▸ **Stored records**:

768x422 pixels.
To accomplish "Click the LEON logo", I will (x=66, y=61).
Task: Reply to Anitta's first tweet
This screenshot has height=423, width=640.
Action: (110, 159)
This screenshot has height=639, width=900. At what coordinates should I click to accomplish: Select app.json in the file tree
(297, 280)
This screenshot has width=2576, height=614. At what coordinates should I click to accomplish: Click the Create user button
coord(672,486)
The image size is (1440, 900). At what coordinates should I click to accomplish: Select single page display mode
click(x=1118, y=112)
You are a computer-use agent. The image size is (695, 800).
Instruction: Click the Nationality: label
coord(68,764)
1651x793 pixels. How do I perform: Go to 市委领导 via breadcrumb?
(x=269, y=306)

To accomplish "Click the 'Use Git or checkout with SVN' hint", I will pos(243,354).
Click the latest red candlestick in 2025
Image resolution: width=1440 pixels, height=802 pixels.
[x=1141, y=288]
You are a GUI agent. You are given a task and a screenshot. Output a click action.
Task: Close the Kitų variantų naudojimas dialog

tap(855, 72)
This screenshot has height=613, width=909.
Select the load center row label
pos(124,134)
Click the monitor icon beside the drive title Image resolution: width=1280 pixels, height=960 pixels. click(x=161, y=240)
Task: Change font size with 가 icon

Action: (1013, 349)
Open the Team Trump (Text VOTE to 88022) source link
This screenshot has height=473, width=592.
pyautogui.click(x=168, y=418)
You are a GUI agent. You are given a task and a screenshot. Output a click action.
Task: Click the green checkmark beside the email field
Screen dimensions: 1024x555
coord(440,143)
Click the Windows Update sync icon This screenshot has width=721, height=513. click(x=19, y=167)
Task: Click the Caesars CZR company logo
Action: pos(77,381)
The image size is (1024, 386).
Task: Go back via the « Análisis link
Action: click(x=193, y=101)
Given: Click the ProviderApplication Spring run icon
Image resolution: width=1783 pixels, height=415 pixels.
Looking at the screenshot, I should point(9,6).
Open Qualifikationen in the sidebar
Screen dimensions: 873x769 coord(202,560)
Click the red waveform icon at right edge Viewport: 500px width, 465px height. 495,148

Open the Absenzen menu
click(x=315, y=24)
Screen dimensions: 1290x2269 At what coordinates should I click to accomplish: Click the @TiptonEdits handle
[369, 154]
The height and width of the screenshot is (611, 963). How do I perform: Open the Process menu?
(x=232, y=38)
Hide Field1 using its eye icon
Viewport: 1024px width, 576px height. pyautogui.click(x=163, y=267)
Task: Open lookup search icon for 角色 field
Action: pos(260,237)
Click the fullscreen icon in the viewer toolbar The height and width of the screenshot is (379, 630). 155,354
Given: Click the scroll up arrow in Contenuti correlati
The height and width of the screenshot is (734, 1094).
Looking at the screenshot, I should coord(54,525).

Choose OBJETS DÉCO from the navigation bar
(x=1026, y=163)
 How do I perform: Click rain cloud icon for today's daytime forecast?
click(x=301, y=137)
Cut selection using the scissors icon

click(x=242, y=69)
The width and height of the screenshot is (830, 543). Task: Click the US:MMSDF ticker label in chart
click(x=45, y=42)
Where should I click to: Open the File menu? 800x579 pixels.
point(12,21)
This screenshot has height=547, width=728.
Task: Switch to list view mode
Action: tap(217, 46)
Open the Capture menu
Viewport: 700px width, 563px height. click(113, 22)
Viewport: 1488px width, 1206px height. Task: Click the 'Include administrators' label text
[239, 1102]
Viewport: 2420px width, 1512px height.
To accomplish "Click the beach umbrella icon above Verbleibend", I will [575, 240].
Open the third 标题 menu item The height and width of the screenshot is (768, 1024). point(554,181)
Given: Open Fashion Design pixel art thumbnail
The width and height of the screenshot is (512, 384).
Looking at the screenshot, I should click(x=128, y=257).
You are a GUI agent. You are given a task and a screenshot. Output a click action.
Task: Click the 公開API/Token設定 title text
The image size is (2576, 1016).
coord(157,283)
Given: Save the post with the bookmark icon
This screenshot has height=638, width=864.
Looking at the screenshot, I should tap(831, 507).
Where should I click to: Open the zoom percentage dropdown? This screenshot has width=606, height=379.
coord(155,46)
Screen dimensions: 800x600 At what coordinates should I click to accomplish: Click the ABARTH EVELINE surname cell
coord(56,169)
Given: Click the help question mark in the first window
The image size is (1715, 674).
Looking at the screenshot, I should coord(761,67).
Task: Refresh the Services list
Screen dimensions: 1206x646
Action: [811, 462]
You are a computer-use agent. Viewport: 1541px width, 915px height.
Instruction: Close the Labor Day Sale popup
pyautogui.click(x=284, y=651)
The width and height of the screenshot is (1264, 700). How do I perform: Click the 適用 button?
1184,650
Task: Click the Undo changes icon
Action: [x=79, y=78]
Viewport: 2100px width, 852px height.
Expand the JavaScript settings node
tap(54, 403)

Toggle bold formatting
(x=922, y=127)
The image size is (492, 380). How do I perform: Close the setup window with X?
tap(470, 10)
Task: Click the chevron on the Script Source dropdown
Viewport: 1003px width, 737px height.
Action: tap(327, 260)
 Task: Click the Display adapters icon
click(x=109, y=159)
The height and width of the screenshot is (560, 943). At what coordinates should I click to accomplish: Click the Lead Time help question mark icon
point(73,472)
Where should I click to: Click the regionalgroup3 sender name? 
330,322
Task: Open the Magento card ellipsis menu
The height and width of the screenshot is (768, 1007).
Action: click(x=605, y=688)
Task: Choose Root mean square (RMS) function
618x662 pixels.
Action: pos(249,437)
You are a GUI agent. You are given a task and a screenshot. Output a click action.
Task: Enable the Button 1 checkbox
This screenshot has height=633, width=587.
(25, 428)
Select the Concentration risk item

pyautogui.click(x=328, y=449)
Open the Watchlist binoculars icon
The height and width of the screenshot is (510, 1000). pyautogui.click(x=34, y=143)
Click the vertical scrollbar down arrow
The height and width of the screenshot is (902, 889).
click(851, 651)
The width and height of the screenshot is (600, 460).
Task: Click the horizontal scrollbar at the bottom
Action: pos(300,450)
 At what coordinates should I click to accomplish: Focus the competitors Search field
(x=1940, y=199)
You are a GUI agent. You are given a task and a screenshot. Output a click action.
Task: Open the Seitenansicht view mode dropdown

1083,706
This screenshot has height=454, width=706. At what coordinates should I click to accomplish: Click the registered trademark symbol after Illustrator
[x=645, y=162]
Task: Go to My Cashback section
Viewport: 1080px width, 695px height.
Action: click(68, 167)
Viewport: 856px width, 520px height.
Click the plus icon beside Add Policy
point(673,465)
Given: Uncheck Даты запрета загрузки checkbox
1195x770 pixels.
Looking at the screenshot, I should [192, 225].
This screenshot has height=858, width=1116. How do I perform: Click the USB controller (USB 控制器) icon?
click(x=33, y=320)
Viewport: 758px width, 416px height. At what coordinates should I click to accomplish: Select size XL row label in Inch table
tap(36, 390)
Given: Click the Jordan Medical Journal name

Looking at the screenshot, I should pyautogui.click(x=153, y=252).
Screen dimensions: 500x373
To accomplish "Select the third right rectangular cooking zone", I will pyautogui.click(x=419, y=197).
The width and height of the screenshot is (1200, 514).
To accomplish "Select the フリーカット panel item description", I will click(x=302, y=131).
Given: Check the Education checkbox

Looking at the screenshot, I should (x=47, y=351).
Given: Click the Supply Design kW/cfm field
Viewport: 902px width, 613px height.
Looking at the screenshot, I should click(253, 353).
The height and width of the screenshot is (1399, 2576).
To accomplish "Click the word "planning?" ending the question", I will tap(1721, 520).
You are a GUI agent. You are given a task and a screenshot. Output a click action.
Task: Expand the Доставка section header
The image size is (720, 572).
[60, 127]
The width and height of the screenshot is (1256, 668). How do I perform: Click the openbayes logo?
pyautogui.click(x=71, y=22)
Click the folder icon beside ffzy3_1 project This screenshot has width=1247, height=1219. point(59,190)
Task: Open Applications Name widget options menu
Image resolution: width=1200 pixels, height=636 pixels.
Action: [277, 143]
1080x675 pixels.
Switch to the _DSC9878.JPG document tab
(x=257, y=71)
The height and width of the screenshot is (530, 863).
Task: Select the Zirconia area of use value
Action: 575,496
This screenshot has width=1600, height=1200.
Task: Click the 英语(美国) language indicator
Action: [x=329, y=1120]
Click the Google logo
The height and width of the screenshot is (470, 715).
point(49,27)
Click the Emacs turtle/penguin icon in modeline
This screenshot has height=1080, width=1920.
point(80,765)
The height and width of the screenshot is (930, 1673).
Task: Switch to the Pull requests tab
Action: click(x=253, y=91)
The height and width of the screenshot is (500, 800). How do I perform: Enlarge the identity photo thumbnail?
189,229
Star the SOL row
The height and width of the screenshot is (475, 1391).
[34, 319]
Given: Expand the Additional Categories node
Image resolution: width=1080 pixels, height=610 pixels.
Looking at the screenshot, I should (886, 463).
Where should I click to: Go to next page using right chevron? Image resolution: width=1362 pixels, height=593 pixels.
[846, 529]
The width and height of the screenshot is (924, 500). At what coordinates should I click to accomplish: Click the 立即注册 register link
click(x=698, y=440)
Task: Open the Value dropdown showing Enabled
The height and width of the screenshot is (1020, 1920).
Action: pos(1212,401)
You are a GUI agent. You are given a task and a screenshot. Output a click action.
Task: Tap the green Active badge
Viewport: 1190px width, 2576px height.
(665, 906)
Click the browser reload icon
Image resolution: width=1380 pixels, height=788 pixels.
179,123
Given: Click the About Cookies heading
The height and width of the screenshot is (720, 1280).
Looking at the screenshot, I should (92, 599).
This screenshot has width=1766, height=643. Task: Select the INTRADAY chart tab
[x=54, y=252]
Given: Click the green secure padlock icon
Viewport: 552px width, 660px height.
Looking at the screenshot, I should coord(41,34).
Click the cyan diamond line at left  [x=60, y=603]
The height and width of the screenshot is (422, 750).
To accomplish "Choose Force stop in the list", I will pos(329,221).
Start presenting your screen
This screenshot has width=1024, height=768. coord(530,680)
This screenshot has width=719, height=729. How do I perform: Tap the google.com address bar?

▸ **Assignment**:
Copy all lines from the data above that contain the word "title".

▸ **Response to the task**:
Click the monitor icon beside the drive title Image resolution: width=1280 pixels, height=960 pixels. click(x=161, y=240)
Task: Click the 公開API/Token設定 title text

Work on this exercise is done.